┌─ Raw records
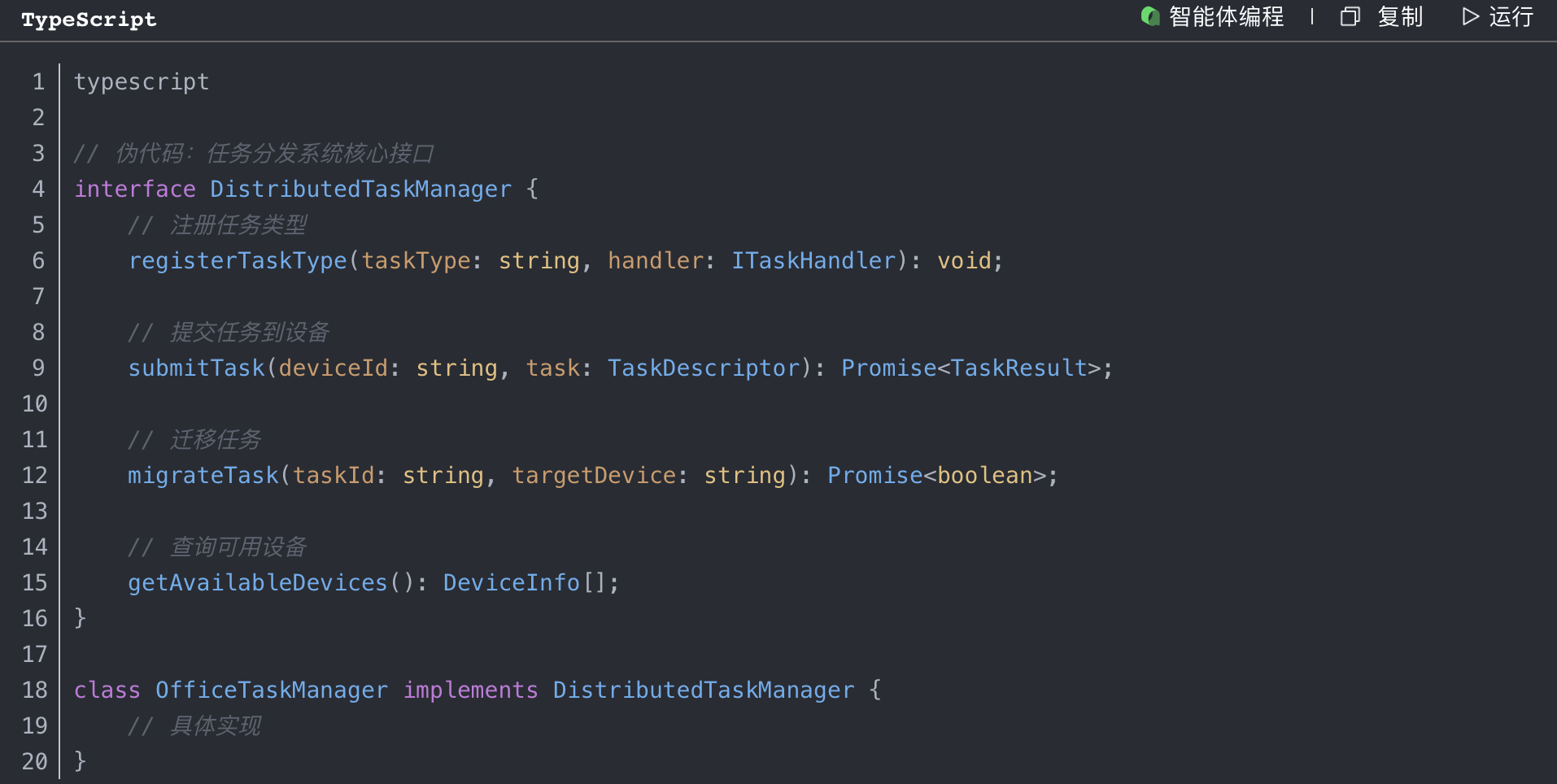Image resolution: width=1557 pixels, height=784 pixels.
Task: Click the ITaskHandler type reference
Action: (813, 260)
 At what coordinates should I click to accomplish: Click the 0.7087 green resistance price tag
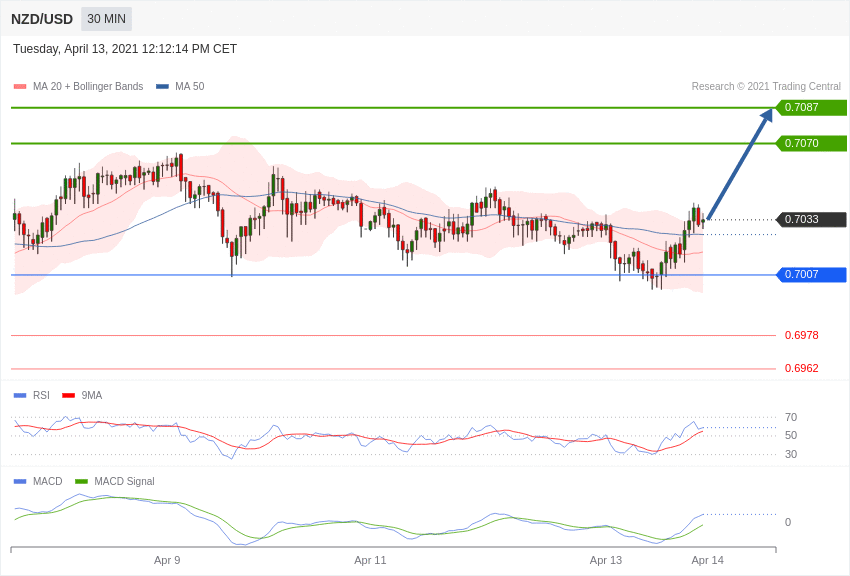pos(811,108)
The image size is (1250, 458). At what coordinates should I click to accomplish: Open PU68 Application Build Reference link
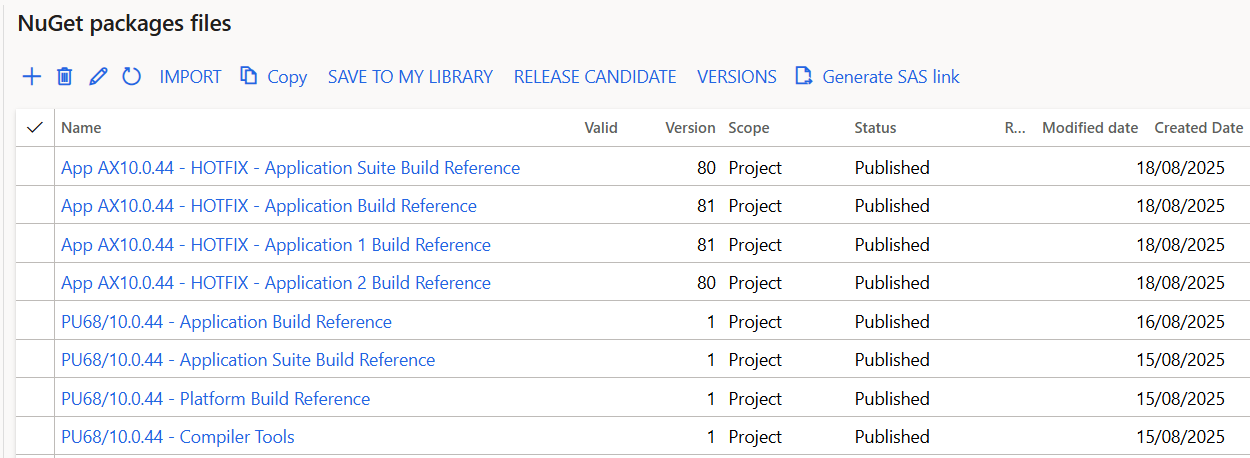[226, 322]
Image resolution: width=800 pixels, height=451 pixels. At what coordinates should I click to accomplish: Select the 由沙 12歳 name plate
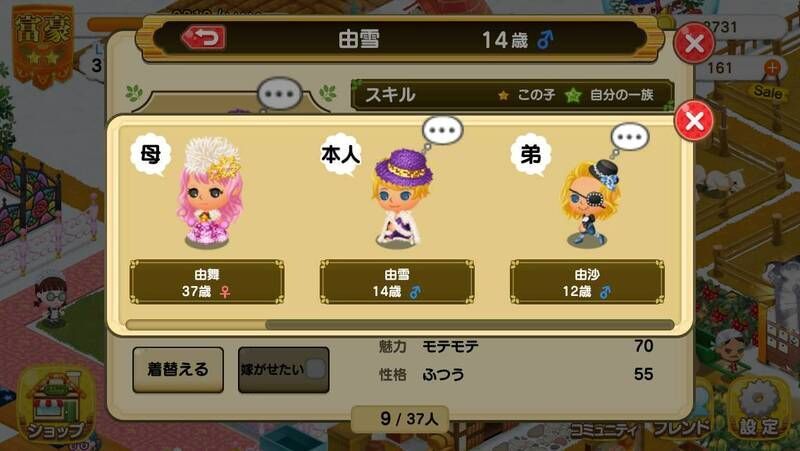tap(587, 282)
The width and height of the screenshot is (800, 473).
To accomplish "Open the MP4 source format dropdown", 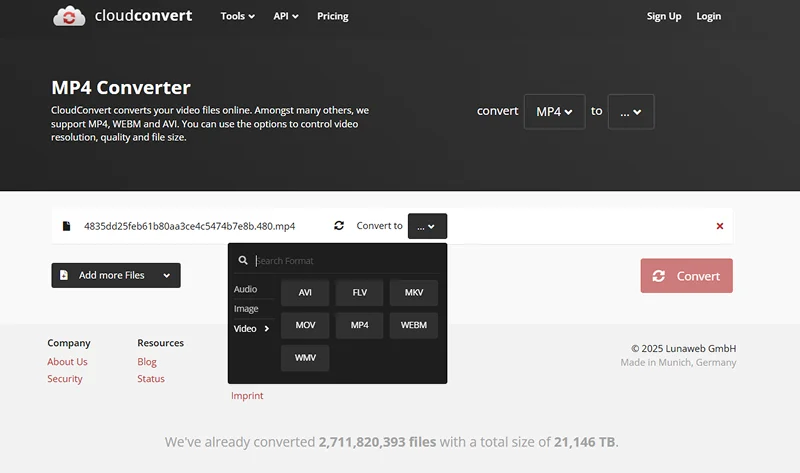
└─
#### Required work
Please copy out every one of the records above word for word, leaving the pictures out of your answer.

#### The output
Image resolution: width=1557 pixels, height=784 pixels.
Task: Click the ITaskHandler type reference
Action: (813, 260)
 At what coordinates should I click to accomplish: Click the 0.7087 green resistance price tag
pos(811,108)
The image size is (1250, 458). At what coordinates should I click to accomplish: Open PU68 Application Build Reference link
[226, 322]
Image resolution: width=800 pixels, height=451 pixels. At what coordinates should I click to accomplish: Select the 由沙 12歳 name plate
tap(587, 282)
The width and height of the screenshot is (800, 473).
To accomplish "Open the MP4 source format dropdown", 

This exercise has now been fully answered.